Pixel coordinate grounding data:
======

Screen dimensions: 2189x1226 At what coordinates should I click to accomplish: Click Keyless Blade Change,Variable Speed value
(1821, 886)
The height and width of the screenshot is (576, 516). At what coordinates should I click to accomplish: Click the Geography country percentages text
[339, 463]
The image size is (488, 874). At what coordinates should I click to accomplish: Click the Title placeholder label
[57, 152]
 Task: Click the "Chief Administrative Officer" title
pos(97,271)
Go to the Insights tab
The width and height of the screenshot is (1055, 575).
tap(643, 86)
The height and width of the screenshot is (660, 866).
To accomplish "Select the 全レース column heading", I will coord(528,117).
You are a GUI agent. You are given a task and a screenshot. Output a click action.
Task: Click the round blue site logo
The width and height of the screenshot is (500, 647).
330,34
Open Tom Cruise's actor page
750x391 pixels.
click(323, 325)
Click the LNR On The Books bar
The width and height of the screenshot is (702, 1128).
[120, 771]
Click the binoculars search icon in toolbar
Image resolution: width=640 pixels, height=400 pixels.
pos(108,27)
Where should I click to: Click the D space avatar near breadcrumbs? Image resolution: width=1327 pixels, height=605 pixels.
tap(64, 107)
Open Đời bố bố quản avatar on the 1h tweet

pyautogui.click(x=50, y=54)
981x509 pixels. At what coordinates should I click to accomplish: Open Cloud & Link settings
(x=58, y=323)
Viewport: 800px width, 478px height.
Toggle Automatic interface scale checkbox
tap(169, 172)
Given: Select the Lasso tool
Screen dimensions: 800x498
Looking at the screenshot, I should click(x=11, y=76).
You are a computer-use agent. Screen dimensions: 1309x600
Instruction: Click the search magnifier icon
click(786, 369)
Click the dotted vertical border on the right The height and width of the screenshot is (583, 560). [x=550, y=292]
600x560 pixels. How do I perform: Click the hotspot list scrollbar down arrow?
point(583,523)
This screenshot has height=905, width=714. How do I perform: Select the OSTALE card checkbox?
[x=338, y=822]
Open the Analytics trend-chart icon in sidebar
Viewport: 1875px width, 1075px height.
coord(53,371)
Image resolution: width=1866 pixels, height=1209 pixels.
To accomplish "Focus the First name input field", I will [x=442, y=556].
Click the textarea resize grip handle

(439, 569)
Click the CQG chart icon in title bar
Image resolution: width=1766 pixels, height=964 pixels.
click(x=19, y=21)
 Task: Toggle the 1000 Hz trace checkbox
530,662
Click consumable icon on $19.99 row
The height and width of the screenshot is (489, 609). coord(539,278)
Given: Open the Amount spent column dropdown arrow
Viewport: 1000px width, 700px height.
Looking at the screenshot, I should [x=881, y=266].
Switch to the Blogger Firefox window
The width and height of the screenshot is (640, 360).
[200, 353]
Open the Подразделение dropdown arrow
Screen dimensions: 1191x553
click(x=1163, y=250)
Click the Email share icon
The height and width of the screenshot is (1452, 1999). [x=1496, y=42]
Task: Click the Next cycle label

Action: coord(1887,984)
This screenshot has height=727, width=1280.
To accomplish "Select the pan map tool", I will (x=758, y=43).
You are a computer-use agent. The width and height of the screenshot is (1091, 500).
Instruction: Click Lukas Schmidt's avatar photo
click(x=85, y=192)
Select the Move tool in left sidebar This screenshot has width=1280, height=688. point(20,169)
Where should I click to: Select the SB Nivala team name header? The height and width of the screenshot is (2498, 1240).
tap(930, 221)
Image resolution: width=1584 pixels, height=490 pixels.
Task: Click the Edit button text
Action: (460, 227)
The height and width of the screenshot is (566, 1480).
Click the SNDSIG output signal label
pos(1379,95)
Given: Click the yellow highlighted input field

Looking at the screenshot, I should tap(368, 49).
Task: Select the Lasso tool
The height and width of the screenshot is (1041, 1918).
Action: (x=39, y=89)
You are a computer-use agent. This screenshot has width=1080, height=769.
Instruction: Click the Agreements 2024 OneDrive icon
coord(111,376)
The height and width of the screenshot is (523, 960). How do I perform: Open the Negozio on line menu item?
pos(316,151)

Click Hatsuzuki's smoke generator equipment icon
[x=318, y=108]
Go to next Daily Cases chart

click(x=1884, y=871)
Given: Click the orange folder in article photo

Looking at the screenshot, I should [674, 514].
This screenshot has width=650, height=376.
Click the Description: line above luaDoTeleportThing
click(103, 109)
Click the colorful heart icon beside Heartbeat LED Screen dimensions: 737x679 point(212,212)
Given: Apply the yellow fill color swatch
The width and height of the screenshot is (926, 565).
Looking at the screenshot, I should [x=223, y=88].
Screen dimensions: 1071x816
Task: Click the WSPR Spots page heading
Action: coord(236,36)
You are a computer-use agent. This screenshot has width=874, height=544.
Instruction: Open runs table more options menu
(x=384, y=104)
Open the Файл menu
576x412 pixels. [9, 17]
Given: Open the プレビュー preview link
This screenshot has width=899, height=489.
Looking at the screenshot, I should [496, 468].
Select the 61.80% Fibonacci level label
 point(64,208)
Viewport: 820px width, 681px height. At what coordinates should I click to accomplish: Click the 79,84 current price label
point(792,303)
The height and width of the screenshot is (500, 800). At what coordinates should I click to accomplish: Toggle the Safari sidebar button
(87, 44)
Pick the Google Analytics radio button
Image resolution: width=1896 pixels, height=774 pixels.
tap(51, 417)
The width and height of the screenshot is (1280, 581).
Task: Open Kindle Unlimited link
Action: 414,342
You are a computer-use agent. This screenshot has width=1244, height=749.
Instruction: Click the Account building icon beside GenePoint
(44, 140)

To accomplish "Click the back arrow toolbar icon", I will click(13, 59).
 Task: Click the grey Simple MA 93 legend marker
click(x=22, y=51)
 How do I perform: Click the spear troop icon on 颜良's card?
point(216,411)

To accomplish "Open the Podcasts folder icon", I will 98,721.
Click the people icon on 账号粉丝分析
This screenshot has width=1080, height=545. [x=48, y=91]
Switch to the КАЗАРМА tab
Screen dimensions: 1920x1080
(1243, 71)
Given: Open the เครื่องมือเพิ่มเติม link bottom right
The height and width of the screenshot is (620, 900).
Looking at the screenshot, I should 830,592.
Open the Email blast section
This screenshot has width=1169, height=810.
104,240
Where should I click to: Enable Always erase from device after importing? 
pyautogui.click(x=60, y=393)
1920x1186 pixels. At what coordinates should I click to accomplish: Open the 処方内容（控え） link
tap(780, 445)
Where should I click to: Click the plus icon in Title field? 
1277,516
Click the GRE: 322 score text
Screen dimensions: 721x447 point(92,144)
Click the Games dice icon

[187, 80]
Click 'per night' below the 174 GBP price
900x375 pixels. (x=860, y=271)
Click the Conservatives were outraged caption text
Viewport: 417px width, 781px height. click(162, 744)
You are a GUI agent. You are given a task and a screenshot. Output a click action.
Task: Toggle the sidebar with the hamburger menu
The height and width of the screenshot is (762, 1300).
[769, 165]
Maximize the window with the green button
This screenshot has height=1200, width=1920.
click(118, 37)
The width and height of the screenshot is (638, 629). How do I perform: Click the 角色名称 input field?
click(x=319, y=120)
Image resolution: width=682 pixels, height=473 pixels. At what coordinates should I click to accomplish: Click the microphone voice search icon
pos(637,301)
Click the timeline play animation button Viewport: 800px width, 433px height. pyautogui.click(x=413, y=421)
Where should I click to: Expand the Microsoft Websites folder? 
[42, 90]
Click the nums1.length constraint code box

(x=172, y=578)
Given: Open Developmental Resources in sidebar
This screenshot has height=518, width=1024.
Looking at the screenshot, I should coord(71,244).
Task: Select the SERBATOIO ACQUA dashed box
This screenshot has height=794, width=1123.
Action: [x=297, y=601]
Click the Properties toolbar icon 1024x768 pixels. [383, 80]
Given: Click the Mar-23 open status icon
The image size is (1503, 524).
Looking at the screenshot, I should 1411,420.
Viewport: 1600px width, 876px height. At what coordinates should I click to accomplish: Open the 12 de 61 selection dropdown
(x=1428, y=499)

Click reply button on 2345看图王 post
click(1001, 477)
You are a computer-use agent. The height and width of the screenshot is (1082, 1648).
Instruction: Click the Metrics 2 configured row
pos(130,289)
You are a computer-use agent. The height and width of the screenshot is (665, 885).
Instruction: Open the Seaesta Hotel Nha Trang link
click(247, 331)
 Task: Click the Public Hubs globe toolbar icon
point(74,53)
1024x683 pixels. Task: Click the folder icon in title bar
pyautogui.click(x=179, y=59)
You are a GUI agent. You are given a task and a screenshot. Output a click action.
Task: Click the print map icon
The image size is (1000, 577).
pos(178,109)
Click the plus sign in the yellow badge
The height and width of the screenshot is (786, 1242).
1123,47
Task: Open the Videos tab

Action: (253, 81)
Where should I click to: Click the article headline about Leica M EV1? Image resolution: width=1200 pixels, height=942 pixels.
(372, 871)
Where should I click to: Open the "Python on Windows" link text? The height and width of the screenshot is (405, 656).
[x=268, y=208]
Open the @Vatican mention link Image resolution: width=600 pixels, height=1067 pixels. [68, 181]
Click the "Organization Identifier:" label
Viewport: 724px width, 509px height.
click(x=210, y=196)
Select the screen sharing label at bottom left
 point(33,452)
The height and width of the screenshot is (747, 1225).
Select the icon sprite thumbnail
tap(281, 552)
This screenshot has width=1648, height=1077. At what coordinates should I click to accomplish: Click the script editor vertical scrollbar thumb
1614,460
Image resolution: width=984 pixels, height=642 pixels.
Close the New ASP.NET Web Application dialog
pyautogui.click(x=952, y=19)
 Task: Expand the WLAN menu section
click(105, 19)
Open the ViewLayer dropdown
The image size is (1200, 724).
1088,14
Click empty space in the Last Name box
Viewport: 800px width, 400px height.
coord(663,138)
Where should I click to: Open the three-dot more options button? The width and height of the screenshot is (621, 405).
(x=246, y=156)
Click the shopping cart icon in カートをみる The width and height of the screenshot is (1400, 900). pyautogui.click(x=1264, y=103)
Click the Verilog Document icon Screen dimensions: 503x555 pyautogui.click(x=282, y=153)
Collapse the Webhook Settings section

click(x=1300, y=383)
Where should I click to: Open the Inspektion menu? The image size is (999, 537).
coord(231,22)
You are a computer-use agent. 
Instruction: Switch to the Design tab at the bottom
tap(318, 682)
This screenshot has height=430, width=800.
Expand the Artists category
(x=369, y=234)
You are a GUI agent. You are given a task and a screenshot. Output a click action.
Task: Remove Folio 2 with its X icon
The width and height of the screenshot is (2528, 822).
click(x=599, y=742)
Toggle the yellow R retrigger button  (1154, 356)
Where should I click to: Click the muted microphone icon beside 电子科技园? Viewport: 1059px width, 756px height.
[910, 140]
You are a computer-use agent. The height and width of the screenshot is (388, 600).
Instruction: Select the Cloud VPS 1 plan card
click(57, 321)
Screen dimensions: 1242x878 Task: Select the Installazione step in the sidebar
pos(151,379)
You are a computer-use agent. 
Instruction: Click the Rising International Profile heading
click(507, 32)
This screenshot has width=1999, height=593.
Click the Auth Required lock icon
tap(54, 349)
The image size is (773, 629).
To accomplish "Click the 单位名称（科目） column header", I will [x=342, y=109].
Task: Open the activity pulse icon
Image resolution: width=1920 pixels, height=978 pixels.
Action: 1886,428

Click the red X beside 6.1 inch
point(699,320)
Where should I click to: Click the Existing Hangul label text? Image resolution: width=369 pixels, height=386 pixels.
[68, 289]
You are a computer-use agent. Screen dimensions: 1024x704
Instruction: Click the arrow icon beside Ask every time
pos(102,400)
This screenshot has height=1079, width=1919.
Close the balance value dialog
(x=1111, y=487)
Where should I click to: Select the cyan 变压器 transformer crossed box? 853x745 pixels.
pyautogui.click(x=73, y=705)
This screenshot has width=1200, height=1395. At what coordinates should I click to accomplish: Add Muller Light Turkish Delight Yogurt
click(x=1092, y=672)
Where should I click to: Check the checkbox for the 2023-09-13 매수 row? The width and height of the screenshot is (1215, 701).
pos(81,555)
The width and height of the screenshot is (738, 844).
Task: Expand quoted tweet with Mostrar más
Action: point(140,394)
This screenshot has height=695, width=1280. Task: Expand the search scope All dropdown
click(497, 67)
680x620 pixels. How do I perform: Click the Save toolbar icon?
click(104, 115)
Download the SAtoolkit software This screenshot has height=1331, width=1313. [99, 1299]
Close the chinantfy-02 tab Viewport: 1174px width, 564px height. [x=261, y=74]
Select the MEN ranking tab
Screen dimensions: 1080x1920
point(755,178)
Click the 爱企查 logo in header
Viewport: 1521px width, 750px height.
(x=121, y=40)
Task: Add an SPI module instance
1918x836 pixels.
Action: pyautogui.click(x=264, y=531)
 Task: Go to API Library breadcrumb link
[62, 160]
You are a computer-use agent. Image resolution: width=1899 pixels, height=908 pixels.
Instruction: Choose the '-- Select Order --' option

======

- [Exercise]:
Please count the lines in the data that include the word "column" and report the number by itself.

- [Result for this task]:
3